# Beak sharpening on perch?



## BlackRose (Jul 8, 2007)

My parrotlets favourite perch is the little pink one she has to keep her nails down on. She hs started to rub her beak on it a lot latley, mainly on the tip as if sharpening it and it does feel sharper afterwards. I know this is normal but I dont know just how much and how long for is normal.
Also, she has started getting stains on her beak from the pink perch.
I'm worried she's gonna chip part of her beak off or something.


----------



## mcdougle (Jan 20, 2009)

shouldn't worry too much the parrot i used to live with (rio) used to do it all the time as if she was sharpening it ready to attack the next woman who walked in the room (which she did to my ex a few times lol) haha pink stains are probably just the dye coming off the perch into the small scraches it will be bird safe colouring, but if you wanna stop her beak being pink change the colour perch  or you could just think of it like lipstick for your parrot lol


----------



## herriotfan (Dec 3, 2009)

Perfectly normal and nothing to worry about. :2thumb:


----------



## BlackRose (Jul 8, 2007)

Thanks guys :2thumb:


----------



## herriotfan (Dec 3, 2009)

Your bird would also like you to scratch their beak with your nails.
It will help get off any flakey bits. When birds live together with others they will preen each other and 'do' each others beaks. 
It helps to build and strengthen the bond you have together.


----------



## BlackRose (Jul 8, 2007)

Thanks. I do that already and the scratching of the head etc. She also likes to fence with my nails lol. Afterwards she laughs and regurgitates.


----------



## BlackRose (Jul 8, 2007)

Are there any other bonding techniques? (she's not a new bird) but I'm always looking for new ways to mke her happy...especially as she's plucking ATM still.


----------



## mcdougle (Jan 20, 2009)

BlackRose said:


> Are there any other bonding techniques? (she's not a new bird) but I'm always looking for new ways to mke her happy...especially as she's plucking ATM still.

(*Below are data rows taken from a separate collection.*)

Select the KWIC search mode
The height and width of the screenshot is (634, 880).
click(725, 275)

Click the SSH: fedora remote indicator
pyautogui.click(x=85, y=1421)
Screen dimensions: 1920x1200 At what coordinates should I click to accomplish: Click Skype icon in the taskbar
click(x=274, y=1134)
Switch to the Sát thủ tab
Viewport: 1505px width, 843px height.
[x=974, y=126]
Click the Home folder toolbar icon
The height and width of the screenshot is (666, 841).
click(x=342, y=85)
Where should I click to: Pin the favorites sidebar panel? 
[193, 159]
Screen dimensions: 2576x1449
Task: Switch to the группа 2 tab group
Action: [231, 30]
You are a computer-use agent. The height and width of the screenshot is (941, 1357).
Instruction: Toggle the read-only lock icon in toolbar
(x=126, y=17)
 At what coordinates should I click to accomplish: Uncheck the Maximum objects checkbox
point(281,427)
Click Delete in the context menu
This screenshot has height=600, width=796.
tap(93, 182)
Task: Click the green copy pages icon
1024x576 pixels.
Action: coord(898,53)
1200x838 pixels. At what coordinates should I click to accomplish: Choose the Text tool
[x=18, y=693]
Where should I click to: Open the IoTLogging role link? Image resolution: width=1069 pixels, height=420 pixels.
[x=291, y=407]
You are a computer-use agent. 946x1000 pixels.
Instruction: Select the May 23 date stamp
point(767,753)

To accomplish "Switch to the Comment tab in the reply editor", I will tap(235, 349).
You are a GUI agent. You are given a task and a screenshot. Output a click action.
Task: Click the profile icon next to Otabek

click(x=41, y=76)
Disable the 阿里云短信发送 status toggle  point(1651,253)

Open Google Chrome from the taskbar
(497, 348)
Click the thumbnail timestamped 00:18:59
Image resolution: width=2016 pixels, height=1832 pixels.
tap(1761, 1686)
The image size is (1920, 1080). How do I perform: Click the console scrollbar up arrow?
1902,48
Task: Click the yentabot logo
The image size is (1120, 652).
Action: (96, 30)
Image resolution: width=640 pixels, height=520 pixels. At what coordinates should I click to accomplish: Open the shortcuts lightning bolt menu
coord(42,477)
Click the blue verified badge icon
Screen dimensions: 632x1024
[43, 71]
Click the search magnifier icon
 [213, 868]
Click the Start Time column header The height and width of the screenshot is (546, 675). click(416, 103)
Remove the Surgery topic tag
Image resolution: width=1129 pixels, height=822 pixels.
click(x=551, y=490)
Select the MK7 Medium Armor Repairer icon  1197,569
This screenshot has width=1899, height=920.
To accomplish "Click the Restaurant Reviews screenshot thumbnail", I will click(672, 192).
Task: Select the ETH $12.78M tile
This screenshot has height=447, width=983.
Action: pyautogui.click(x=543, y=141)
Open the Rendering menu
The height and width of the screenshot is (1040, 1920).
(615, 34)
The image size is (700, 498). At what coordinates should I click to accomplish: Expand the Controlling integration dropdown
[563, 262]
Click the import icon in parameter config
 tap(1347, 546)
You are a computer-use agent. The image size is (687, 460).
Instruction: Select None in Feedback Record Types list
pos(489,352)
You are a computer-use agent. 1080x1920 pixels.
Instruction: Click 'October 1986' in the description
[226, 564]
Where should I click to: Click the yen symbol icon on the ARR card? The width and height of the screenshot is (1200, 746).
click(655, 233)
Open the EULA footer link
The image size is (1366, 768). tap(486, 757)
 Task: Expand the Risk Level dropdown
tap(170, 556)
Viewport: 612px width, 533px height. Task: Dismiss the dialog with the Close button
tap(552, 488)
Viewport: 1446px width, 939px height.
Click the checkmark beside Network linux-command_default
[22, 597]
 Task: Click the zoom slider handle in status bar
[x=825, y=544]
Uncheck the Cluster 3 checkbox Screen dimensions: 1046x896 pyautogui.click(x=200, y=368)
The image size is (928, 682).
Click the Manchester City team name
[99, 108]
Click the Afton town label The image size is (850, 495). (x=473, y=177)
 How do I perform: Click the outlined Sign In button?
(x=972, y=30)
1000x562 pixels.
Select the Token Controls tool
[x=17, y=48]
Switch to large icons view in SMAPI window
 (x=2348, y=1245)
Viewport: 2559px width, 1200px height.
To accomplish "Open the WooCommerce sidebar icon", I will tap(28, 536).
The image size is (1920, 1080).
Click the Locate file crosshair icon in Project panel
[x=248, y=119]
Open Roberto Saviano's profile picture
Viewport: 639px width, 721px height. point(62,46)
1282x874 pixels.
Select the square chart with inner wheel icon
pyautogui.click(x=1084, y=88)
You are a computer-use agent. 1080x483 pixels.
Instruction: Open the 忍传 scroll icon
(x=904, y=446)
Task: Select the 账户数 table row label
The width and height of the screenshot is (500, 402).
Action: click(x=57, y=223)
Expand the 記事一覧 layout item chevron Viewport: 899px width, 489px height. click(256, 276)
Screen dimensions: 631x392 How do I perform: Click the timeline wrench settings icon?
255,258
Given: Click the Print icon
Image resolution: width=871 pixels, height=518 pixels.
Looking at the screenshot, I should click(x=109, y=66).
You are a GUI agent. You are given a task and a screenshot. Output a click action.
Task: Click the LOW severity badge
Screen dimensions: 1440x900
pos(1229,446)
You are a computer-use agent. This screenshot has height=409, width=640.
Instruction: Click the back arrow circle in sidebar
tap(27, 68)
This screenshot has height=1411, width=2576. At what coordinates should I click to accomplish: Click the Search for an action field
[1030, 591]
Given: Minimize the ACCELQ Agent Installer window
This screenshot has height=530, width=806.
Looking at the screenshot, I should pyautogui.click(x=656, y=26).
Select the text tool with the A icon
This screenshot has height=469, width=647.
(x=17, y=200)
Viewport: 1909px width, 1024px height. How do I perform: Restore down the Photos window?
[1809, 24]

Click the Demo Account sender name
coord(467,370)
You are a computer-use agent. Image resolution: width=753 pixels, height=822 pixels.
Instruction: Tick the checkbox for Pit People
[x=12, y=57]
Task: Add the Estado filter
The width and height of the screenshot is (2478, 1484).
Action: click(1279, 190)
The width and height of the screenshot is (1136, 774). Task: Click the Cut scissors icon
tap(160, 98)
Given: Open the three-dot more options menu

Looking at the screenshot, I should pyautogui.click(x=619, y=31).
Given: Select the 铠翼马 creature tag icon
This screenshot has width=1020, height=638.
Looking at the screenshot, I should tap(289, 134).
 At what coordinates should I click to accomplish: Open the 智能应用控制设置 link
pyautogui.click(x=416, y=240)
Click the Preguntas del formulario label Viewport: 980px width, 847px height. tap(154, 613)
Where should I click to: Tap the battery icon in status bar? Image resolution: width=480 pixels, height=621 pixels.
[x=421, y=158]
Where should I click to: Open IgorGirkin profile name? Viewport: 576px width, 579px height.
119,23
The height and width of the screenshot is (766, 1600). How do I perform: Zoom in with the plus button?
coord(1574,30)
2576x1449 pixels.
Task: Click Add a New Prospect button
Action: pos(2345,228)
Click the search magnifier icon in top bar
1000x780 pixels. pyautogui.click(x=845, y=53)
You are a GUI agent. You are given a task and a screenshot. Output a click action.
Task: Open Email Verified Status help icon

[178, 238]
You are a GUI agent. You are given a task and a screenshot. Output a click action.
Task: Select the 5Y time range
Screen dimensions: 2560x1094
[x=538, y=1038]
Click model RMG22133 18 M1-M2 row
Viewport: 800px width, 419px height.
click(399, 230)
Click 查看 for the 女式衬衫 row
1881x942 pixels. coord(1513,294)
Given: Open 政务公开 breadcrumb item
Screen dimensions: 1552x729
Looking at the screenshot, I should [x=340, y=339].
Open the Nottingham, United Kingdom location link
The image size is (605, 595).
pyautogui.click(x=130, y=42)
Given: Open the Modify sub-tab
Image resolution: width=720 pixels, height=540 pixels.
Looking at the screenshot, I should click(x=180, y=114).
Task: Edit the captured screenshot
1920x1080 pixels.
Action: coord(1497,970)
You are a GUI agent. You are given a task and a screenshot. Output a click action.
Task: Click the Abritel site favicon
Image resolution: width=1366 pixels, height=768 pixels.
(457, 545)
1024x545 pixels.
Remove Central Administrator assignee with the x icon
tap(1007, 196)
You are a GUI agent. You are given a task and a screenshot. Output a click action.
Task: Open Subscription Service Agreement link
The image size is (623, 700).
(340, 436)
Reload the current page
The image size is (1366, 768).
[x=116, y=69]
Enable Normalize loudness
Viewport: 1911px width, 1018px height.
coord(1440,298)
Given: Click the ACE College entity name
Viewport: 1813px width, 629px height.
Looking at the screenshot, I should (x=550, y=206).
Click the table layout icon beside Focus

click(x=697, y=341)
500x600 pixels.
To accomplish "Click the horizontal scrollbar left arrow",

maybe worth traing her to do some tricks  i'v been watching loads of it on youtube lately but seems like the only ones who train their birds are the americans haha 

Why You Should Use A Clicker - YouTube


----------



## BlackRose (Jul 8, 2007)

Thanks. Only just saw this reply. Yeah they are all americans lol.

I have started training her to do some tricks which shes picked up on in a day.
Such as dropping items such as rings, balls etc into a toilet roll hole for a treat. She then started putting bigger items in...whatever she could find out her toy box. I tried to train her to put little rings over the peg but she somehow taught herself to take them off for a treat instead, but she won't put them on which is easier. She prefers to take all the rings off at once too...maybe she thinks she will get more treats that way! Lol.
Well, she did the once.

Started her flying training again cos I havnt really done that since she was a baby until she got a strong flyer and since then I havnt bothered seeing as she got a huge cage and I let her do whatever she wants when she's out pretty much. She always got loads of room to fly and excersise if she wants to.


----------



## mcdougle (Jan 20, 2009)

BlackRose said:


> Started her flying training again cos I havnt really done that since she was a baby until she got a strong flyer and since then I havnt bothered seeing as she got a huge cage and I let her do whatever she wants when she's out pretty much. She always got loads of room to fly and excersise if she wants to.


 
when i get a parrot eventualy i wanna get a golden conure and free flying will be one of the first things i teach it  imagine peoples faces flying ya parrot in the park haha


----------